Convert the lines below, from the one containing "You are a GUI" through the one containing "coord(86,16)", inclusive, into a JSON list of strings with one string per line. Skip blank lines and omit the pictures.

> **DATA EXTRACT**:
--

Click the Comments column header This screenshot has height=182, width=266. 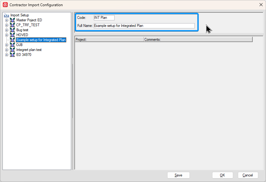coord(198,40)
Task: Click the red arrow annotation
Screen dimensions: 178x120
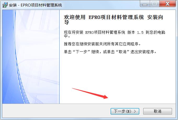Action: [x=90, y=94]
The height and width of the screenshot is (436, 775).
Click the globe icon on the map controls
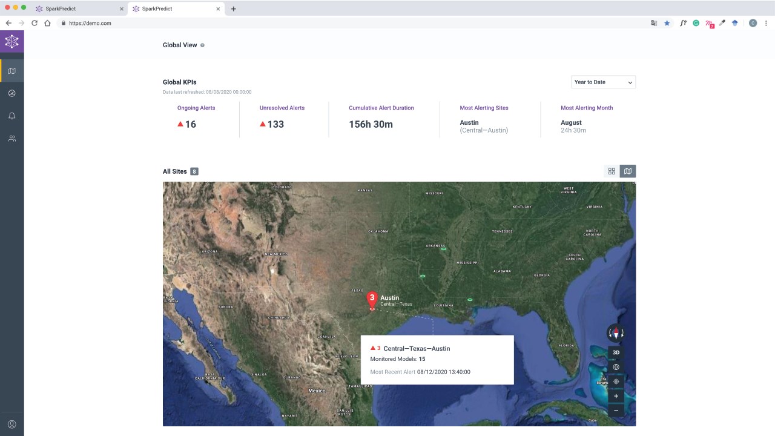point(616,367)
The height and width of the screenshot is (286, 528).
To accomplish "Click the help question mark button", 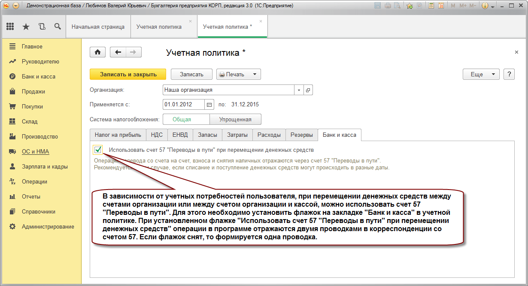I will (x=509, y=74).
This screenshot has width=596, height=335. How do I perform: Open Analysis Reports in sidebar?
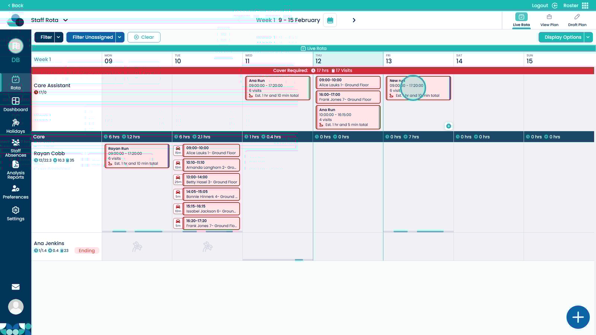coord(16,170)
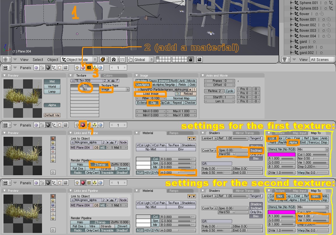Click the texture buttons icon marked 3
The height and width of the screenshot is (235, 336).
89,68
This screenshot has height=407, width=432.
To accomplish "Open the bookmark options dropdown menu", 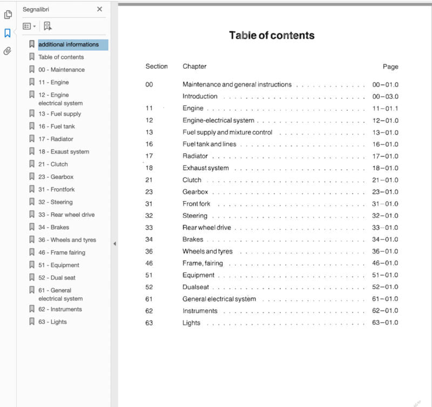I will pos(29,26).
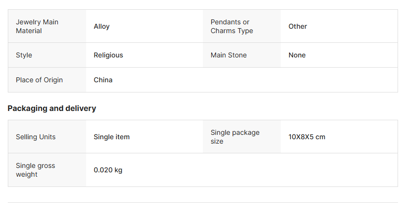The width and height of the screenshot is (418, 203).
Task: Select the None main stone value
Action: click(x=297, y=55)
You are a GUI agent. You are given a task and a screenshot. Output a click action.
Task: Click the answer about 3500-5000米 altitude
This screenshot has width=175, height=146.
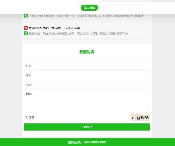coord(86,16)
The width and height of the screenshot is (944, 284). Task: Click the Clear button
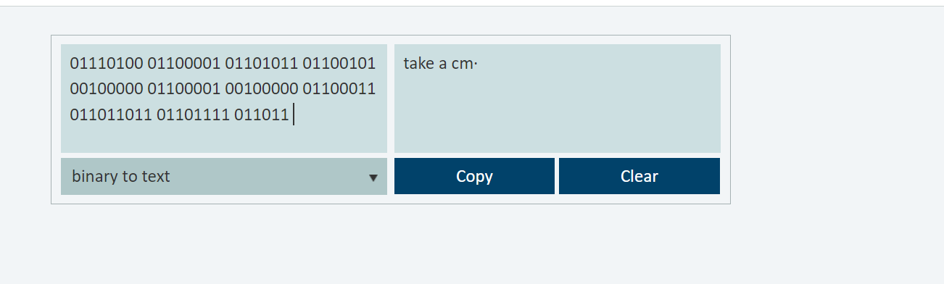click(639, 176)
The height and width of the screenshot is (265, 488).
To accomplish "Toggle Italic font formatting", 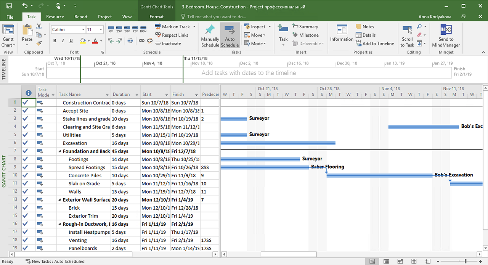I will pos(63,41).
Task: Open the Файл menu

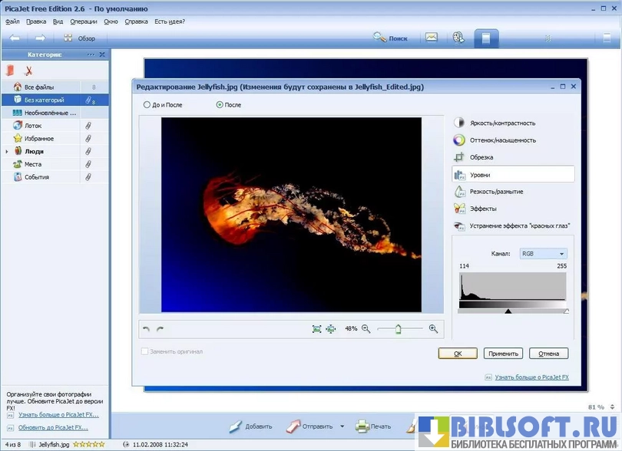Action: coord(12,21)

--

> **ANSWER FOR THIS EXERCISE**:
[
  "You are a GUI agent. You are given a task and a screenshot. Output a click action.",
  "Task: Click the answer about 3500-5000米 altitude",
  "This screenshot has width=175, height=146.",
  "coord(86,16)"
]